4. Assemble and Bake the Cheesecake:

  • Pour Filling: Pour the cheesecake batter over the cooled sugar cookie crust in the springform pan.
  • Prepare Water Bath: Wrap the outside of the springform pan tightly with several layers of heavy-duty aluminum foil to prevent water from seeping in. Place the wrapped springform pan inside a larger roasting pan.
  • Add Water: Carefully pour the hot water into the roasting pan, filling it about halfway up the sides of the springform pan. The water should not come above the top edge of the aluminum foil.
  • Bake: Bake for 80-90 minutes, or until the edges of the cheesecake are set and the center has a slight jiggle.
  • Cool in Oven: Turn off the oven, but leave the cheesecake inside with the oven door closed for 30 minutes. Then, crack open the oven door and let the cheesecake cool slowly for another 30 minutes. This gradual cooling helps prevent cracks.
  • Cool and Chill: Remove the cheesecake from the oven and water bath. Carefully remove the aluminum foil. Let the cheesecake cool completely to room temperature on a wire rack. Then, cover the pan tightly with plastic wrap and refrigerate for at least 6 hours, or preferably overnight.

5. Make the White Chocolate Ganache:

  • Chop Chocolate (if needed): If using white chocolate bars, chop them into small, even pieces. Place the white chocolate chips (or chopped white chocolate) in a heatproof bowl.
  • Heat Cream: In a small saucepan, heat the heavy cream over medium heat until it is hot and steaming, but not boiling.
  • Pour Cream over Chocolate: Pour the hot cream over the white chocolate.
  • Let Sit: Let the mixture sit undisturbed for 2 minutes.
  • Stir: Stir gently with a rubber spatula or whisk until the chocolate is completely melted and the ganache is smooth.
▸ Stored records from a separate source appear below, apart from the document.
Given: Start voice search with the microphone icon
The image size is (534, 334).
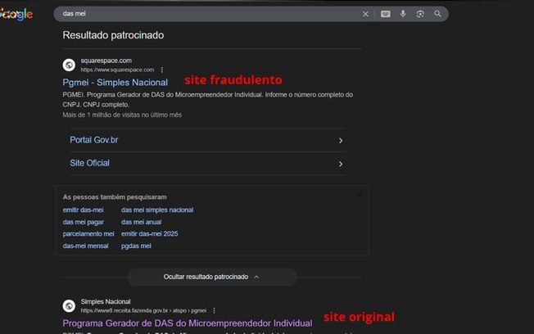Looking at the screenshot, I should click(403, 14).
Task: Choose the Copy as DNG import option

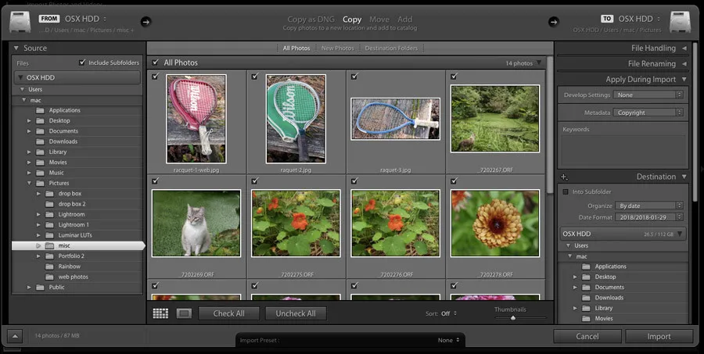Action: (x=311, y=19)
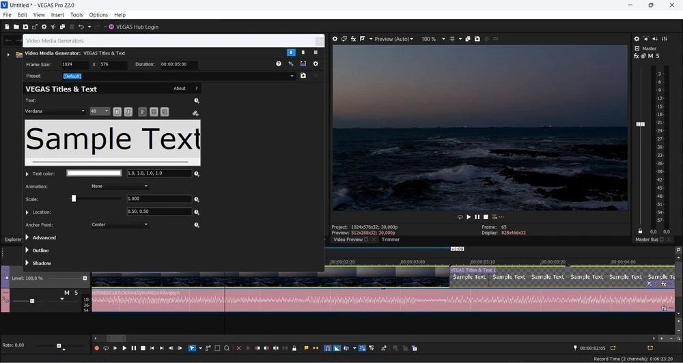Image resolution: width=683 pixels, height=363 pixels.
Task: Click the About button
Action: [179, 89]
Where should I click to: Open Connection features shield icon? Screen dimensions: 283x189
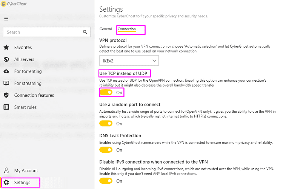(x=6, y=95)
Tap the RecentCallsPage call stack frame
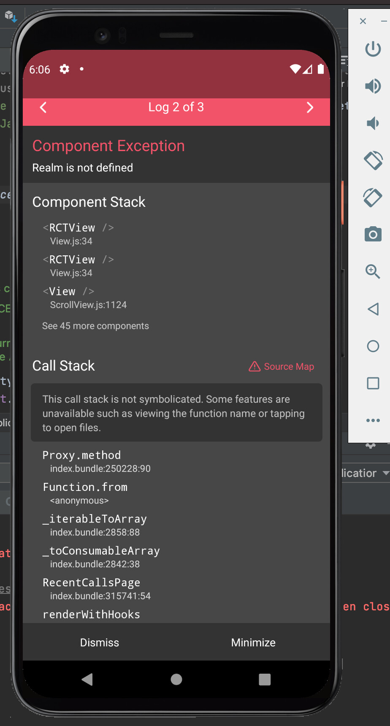Screen dimensions: 390x726 92,588
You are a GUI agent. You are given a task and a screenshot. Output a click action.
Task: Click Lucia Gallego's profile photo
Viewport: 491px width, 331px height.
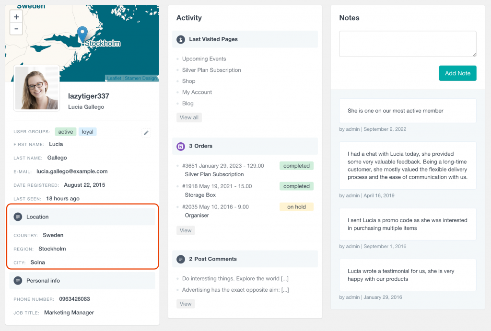point(37,88)
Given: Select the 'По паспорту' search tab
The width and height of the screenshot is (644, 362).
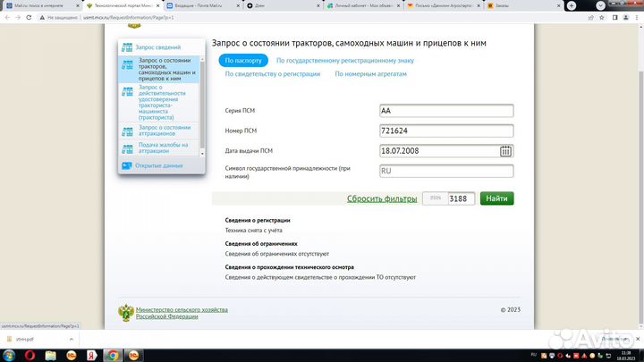Looking at the screenshot, I should (243, 61).
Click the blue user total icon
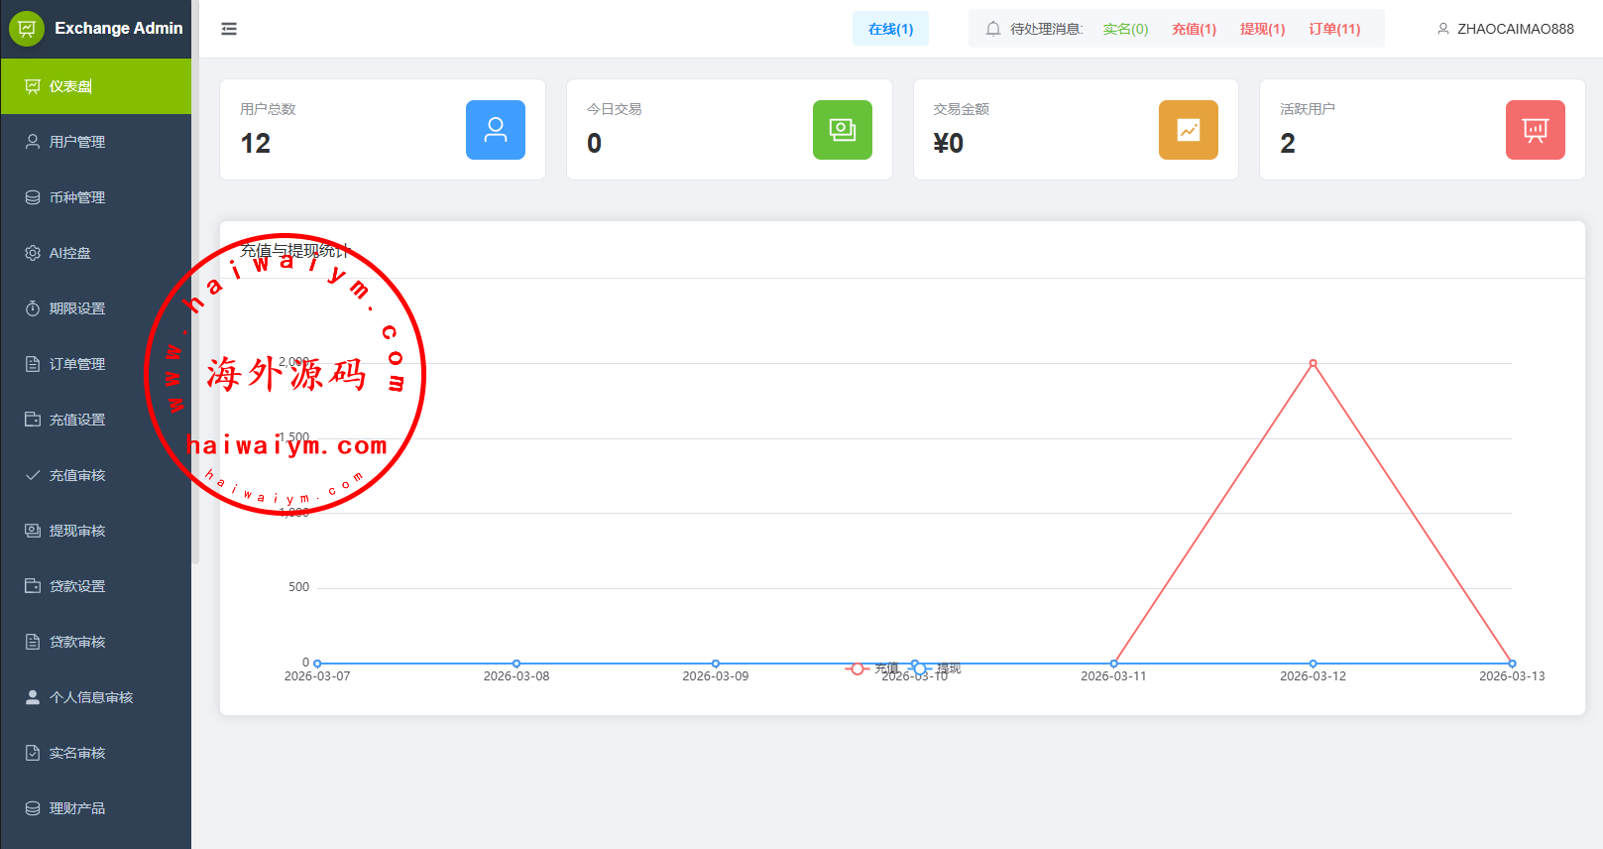This screenshot has height=849, width=1603. 495,130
If any unmelted chocolate remains, microwave in 20-second intervals, stirring after each interval, until smooth.

6. Finish and Serve:

  • Remove Cheesecake from Pan: Once the cheesecake is completely chilled, carefully remove the sides of the springform pan. Remove the parchment paper from the bottom.
  • Pour Ganache: Pour the white chocolate ganache evenly over the top of the cheesecake.
  • Freeze Briefly: Place the cheesecake in the freezer for about 10 minutes to set the ganache slightly.
  • Add Toppings: Top with the remaining frozen cookie dough balls and additional Christmas sprinkles, if desired.
  • Slice and Serve: Slice the cheesecake with a sharp, clean knife, wiping the blade clean between each cut.

Notes

  • Room Temperature Ingredients: Using room-temperature cream cheese, sour cream, and eggs is crucial for a smooth and creamy cheesecake filling.
  • Water Bath: The water bath is essential for baking a cheesecake without cracks. It creates a humid environment that helps the cheesecake cook evenly.
  • Cooling Slowly: The slow cooling process in the oven also helps prevent cracks.
  • Chilling: Chilling the cheesecake for at least 6 hours, or preferably overnight, allows the flavors to meld and the cheesecake to set completely.
  • Freezing Cookie Dough Balls: Freezing the cookie dough balls prevents them from spreading too much during baking and ensures they stay intact within the cheesecake filling.
  • Organic Cane Sugar: The recipe suggests using organic cane sugar, but regular granulated sugar can be substituted.